• _Exercise instructions_
Make an exact copy of the entries below, with all images left out.

• _The records_
= Beginning of Section =

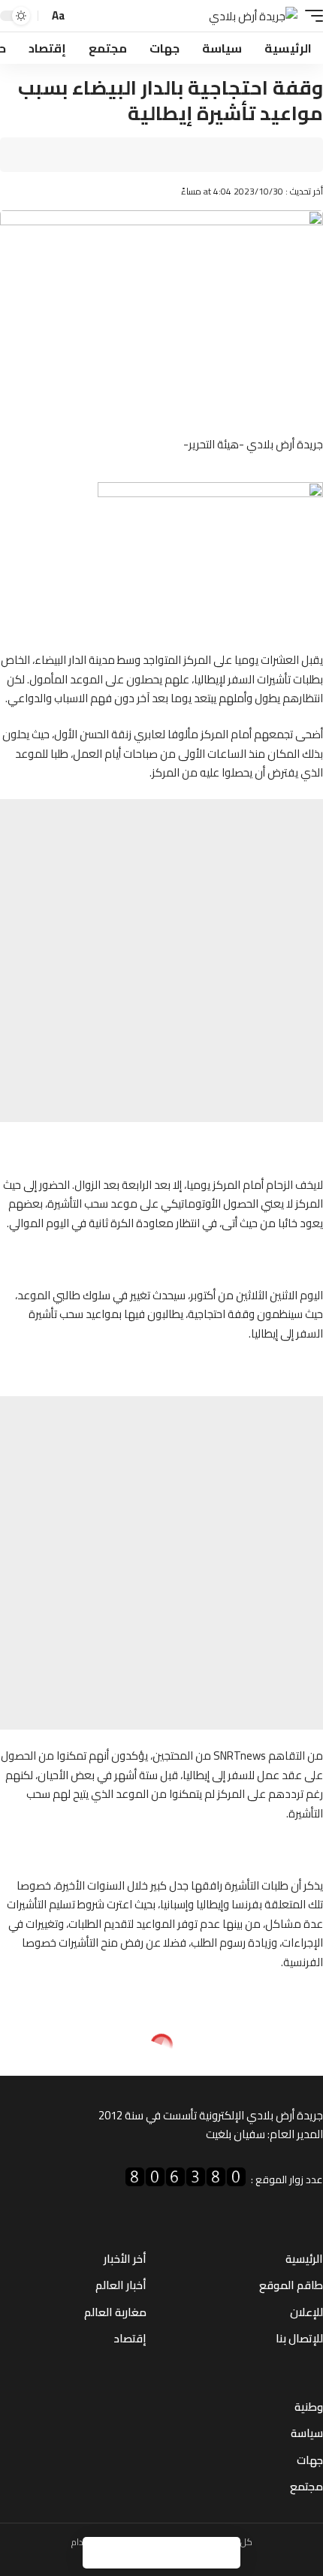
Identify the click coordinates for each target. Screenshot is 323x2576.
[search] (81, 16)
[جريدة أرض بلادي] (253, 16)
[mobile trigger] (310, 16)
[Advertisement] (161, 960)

= End of Section =

• _Answer_
Identify the click coordinates for each target. Screenshot is 323x2576.
[search] (81, 16)
[جريدة أرض بلادي] (253, 16)
[mobile trigger] (310, 16)
[Advertisement] (161, 960)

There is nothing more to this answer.